Nicolò Rebecchini, presidente Ance Roma-Acer

Al direttore - La protezione dei nostri asset strategici da speculazioni e scalate ostili è un’emergenza che va affrontata subito con l’allargamento del Golden power a tutti i settori produttivi nazionali: dalle telecomunicazioni alla manifattura, dai prodotti agroalimentari alla moda, dal design all’hi-tech alle infrastrutture. Non è più tempo di indecisioni o di atteggiamenti obliqui: bisogna alzare uno scudo per difendere le eccellenze del made in Italy e i grandi asset di stato dalle incursioni straniere: in gioco ci sono il futuro dell’economia e la stessa sovranità nazionale. Forza Italia aveva messo in guardia dai rischi derivanti dagli accordi commerciali con la Cina: l’Italia, purtroppo, è la più esposta sul fronte coronavirus. I ripetuti crolli delle borse, infatti, hanno reso più vulnerabili sia gli asset che il sistema delle pmi. Consob ha bloccato la vendita dei titoli allo scoperto, ma non può bastare: serve non solo l’ampliamento del Golden power, ma anche adottare i decreti attuativi dei poteri speciali introdotti dal governo Monti nel 2012, specialmente nel settore bancario e finanziario.

Dovrà trattarsi di un provvedimento a tempo determinato in attesa di un intervento sistemico, di un paracadute che non si trasformi in una nazionalizzazione surrettizia. Il Copasir ha un ruolo cruciale, ma anche Cassa depositi e prestiti può essere determinante entrando provvisoriamente nel capitale delle imprese più in difficoltà.

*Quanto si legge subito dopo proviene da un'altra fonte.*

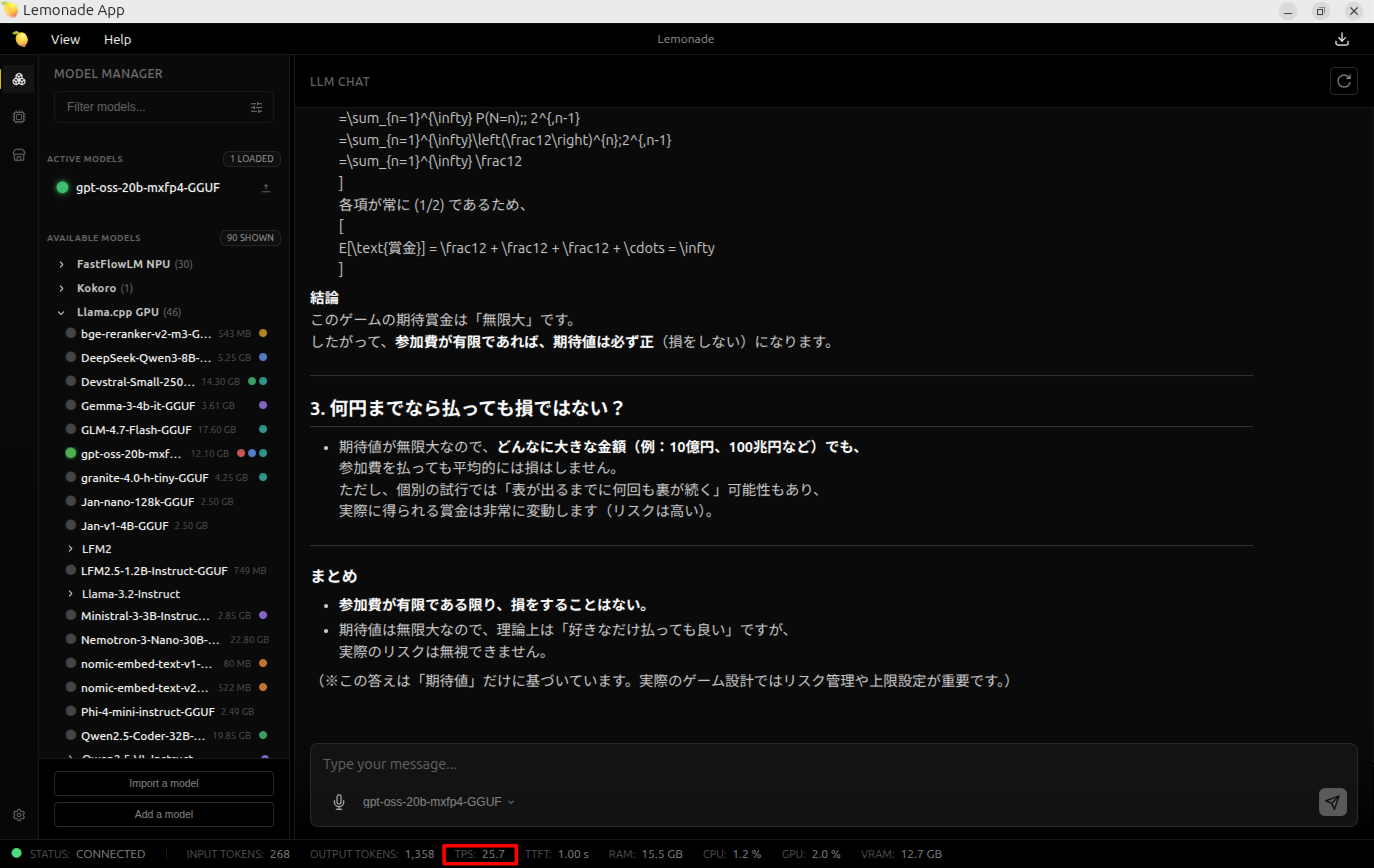Open the device/chip panel from the left sidebar

(18, 116)
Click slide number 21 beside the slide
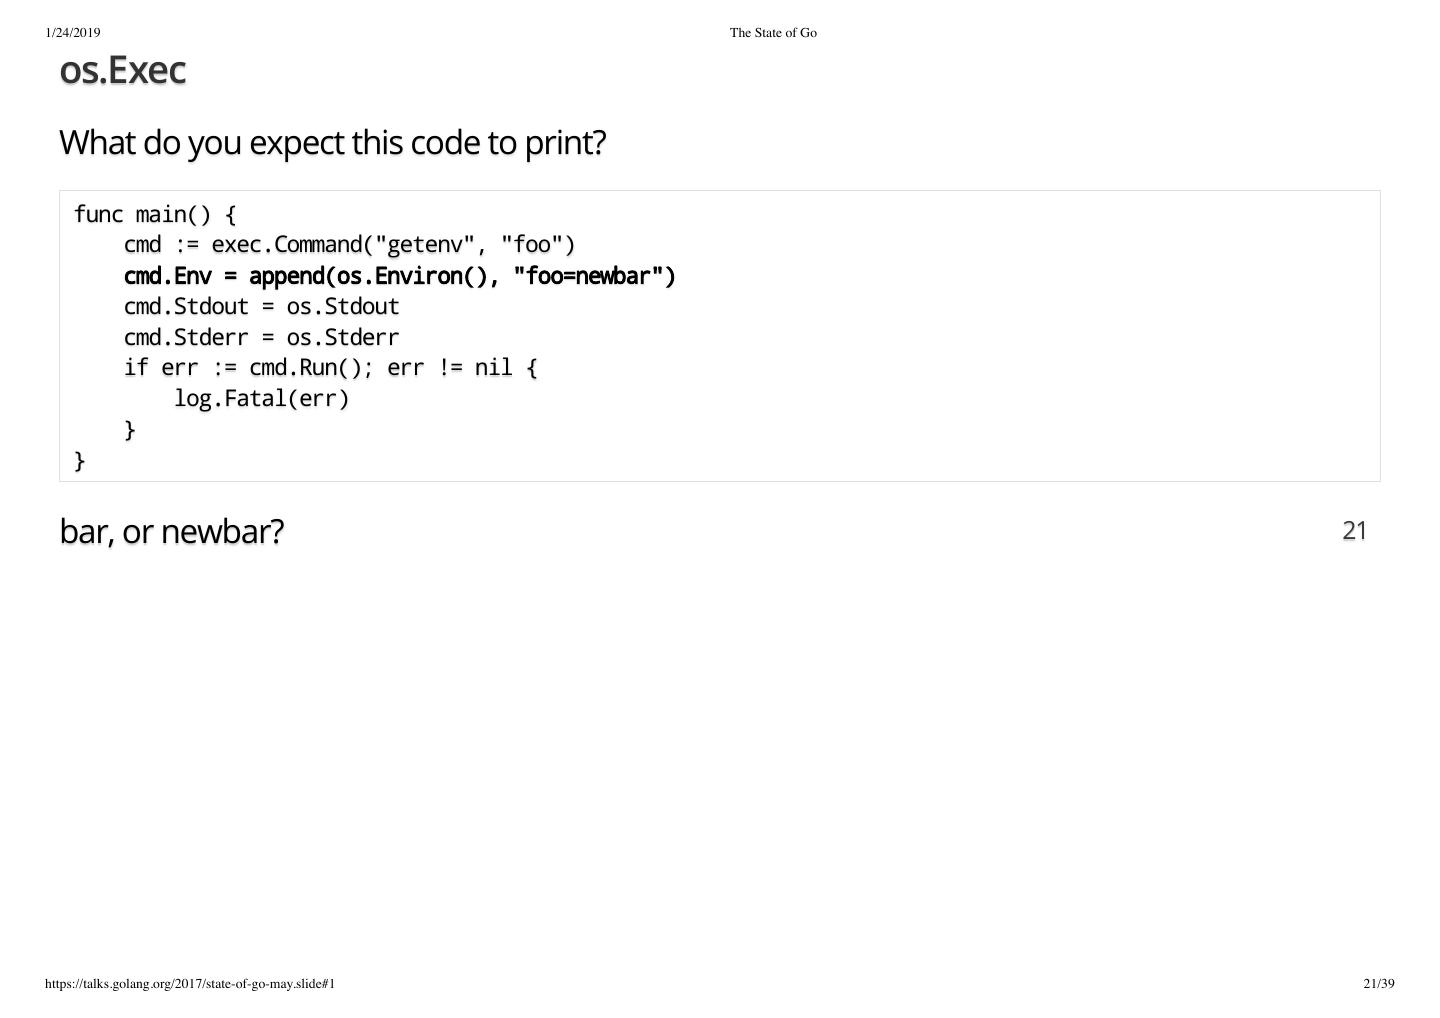 point(1354,531)
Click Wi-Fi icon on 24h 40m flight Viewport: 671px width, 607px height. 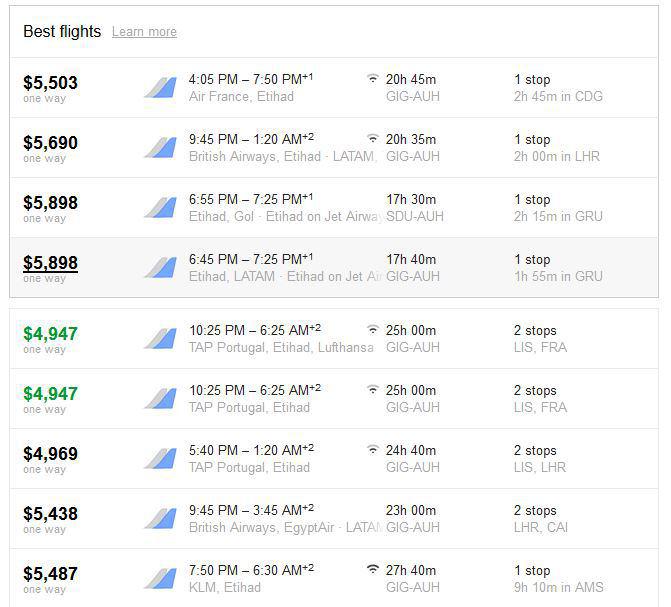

C’è bisogno di una solida cabina di regia. La pandemia richiede la nomina di un’autorità delegata alla sicurezza del paese: il premier oggi non può dedicare la dovuta attenzione a dossier cruciali come Golden power, Cloud della Pubblica amministrazione e bandi per la rete 5G. Occorre una forte rete protettiva, non un uomo solo al comando.